Herzog’s play about a politically-charged family of leftist radicals is the fourth winner of the award, which boasts a $5,000 prize. The awared recognizes American writers who have made recent professional debuts in. After the Revolution opened off-Broadway in 2010 at Playwrights Horizons and starred Mark Blum, Peter Friedman, Meredith Holzman, David Margulies, Katharine Powell, Lois Smith, Elliot Villar and Mare Winningham.
The award's judging panel included Pulitzer Prize-winning writers Edward Albee, James Lapine and Lynn Nottage, as well as Pulitzer Prize finalist Richard Greenberg and editors from the Times.
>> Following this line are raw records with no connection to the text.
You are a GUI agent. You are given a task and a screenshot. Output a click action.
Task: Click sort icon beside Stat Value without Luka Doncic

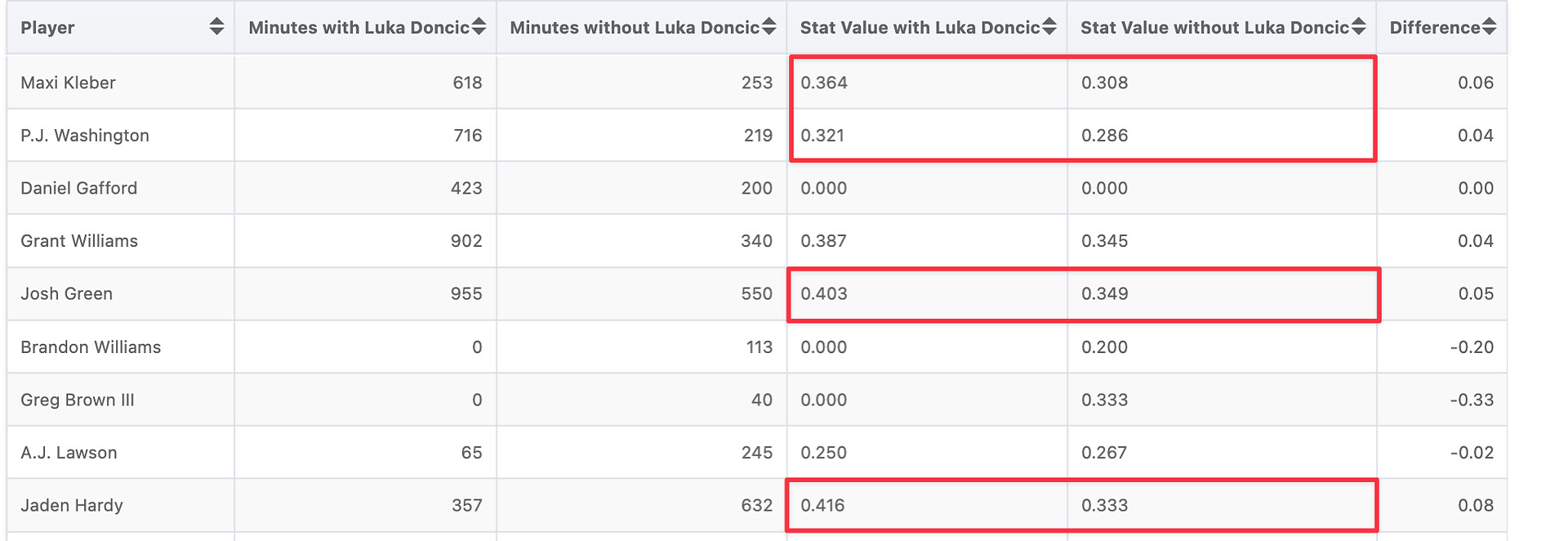[x=1358, y=27]
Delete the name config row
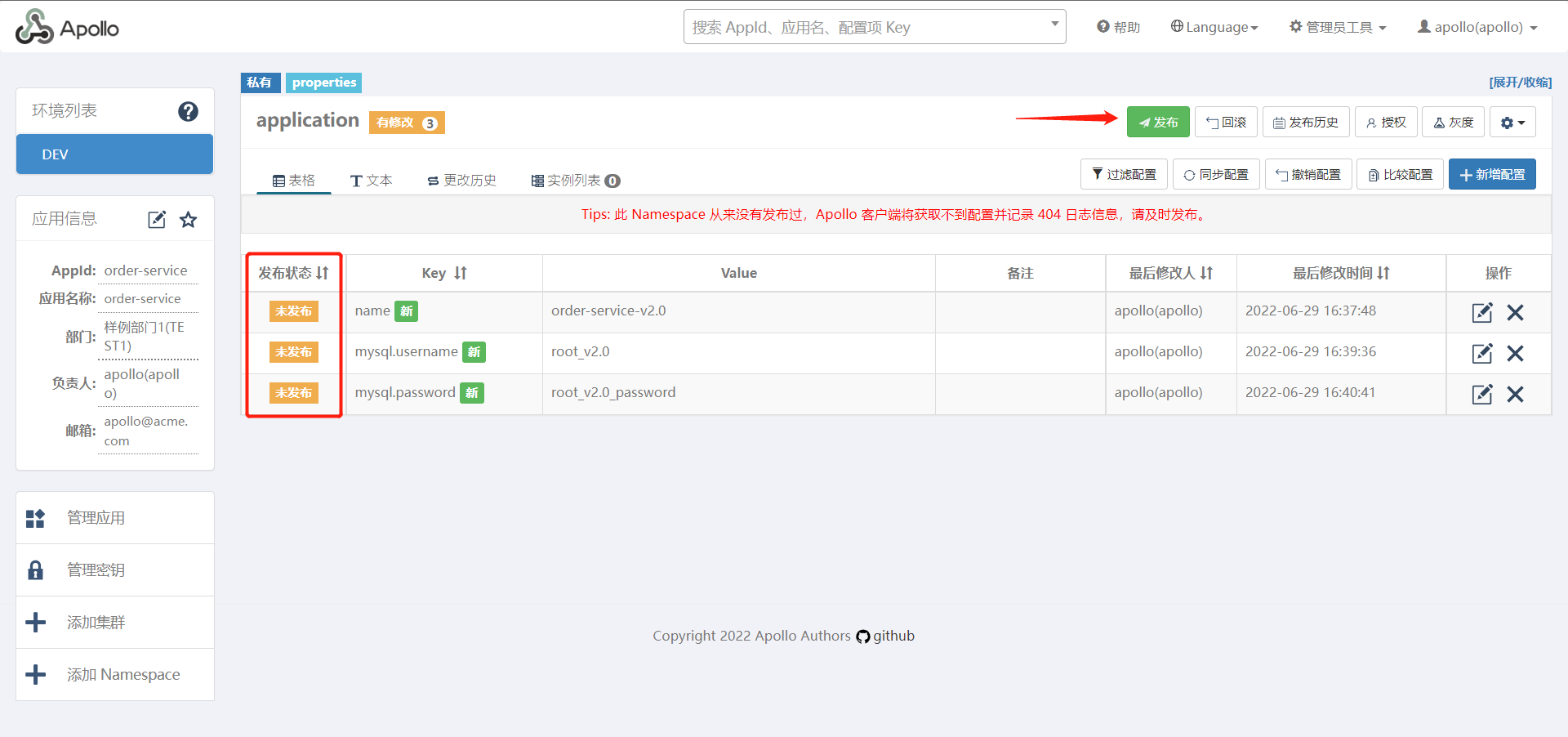Image resolution: width=1568 pixels, height=737 pixels. pos(1515,312)
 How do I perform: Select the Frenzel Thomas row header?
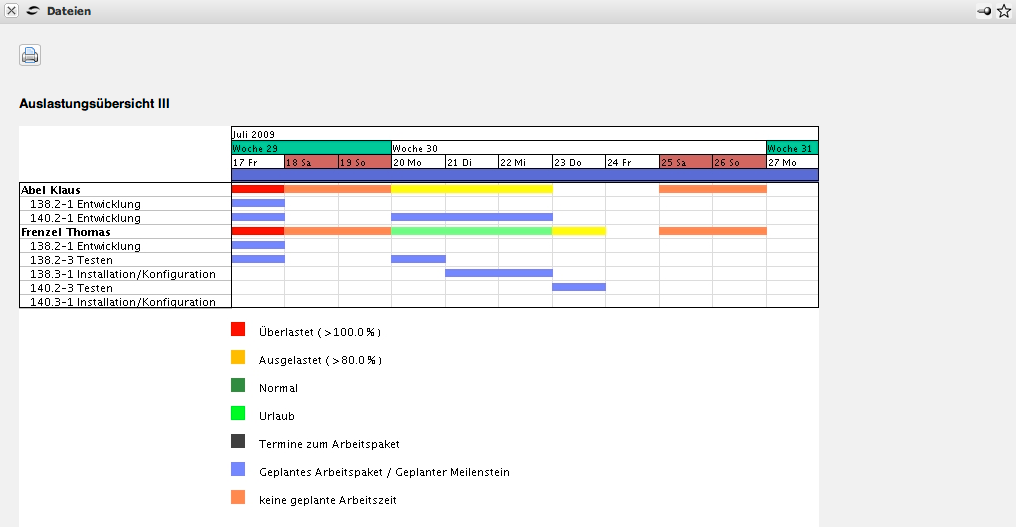(65, 231)
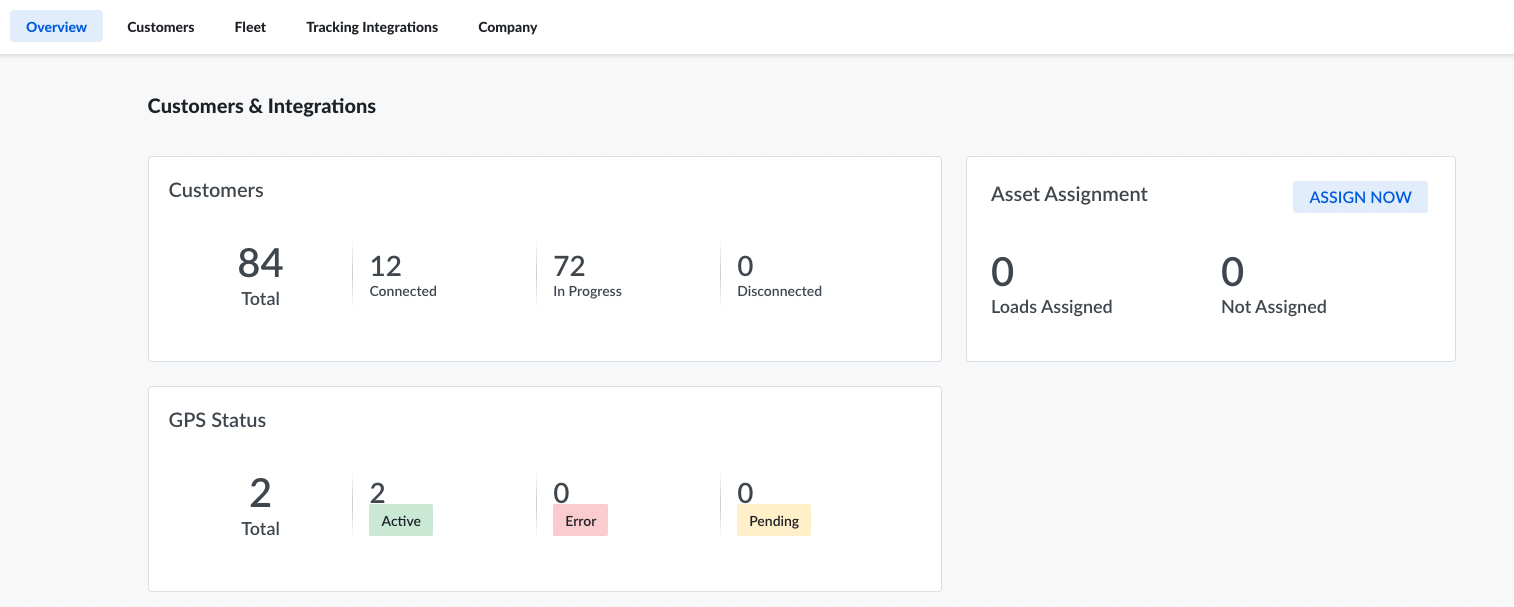Select the Pending GPS status badge
Image resolution: width=1514 pixels, height=607 pixels.
point(774,520)
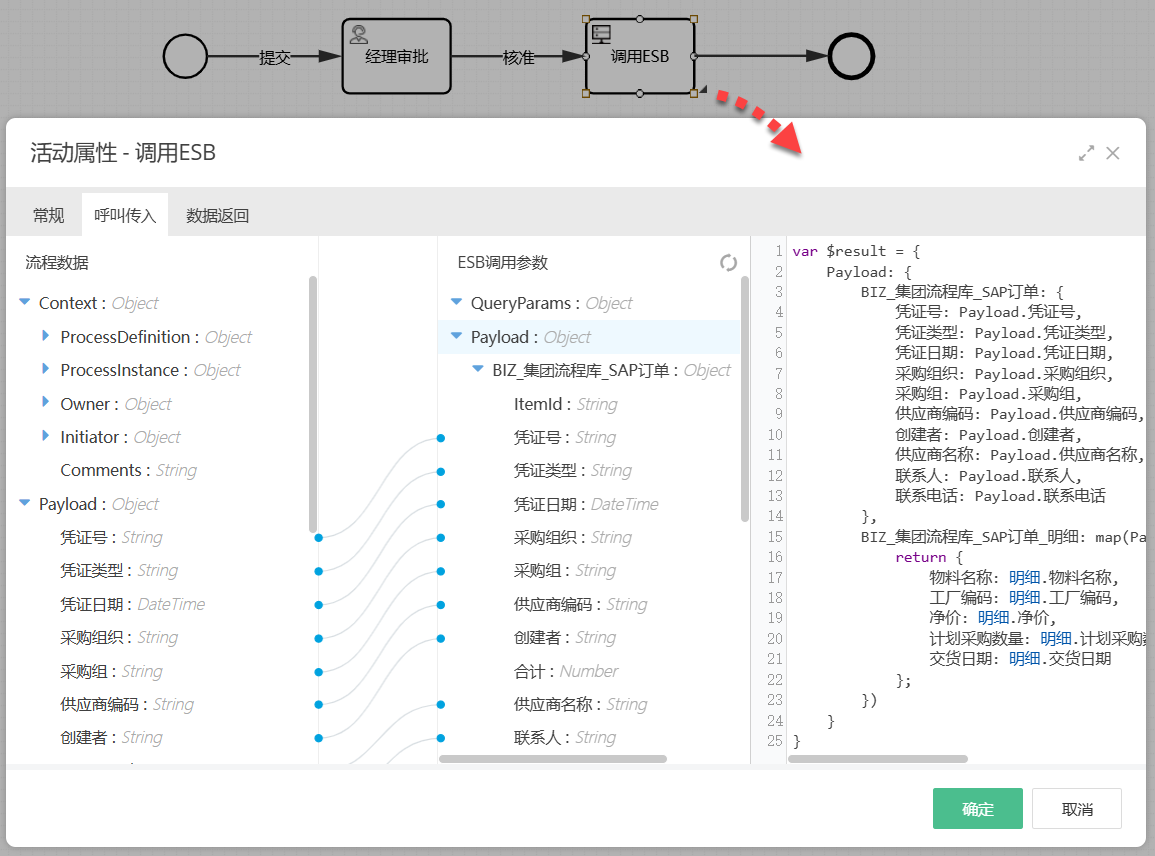Image resolution: width=1155 pixels, height=856 pixels.
Task: Collapse the BIZ_集团流程库_SAP订单 node
Action: (x=478, y=370)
Past recipients of the award include Kristoffer Diaz’s The Elaborate Entrance of Chad Deity, Tarell Alvin McCraney’s The Brothers Size and Dan LeFranc’s Sixty Miles to Silver Lake.
Herzog premiered another show, 4000 Miles, at off-Broadway's Mitzi E. Newhouse Theatre last spring. The world premiere of her next play, The Great God Plan, will open at Playwright Horizons on December 18 and stars Becky Ann Baker, Peter Friedman, Sarah Goldberg, Keith Nobbs, Joyce Van Patten and Erin Wilhelmi.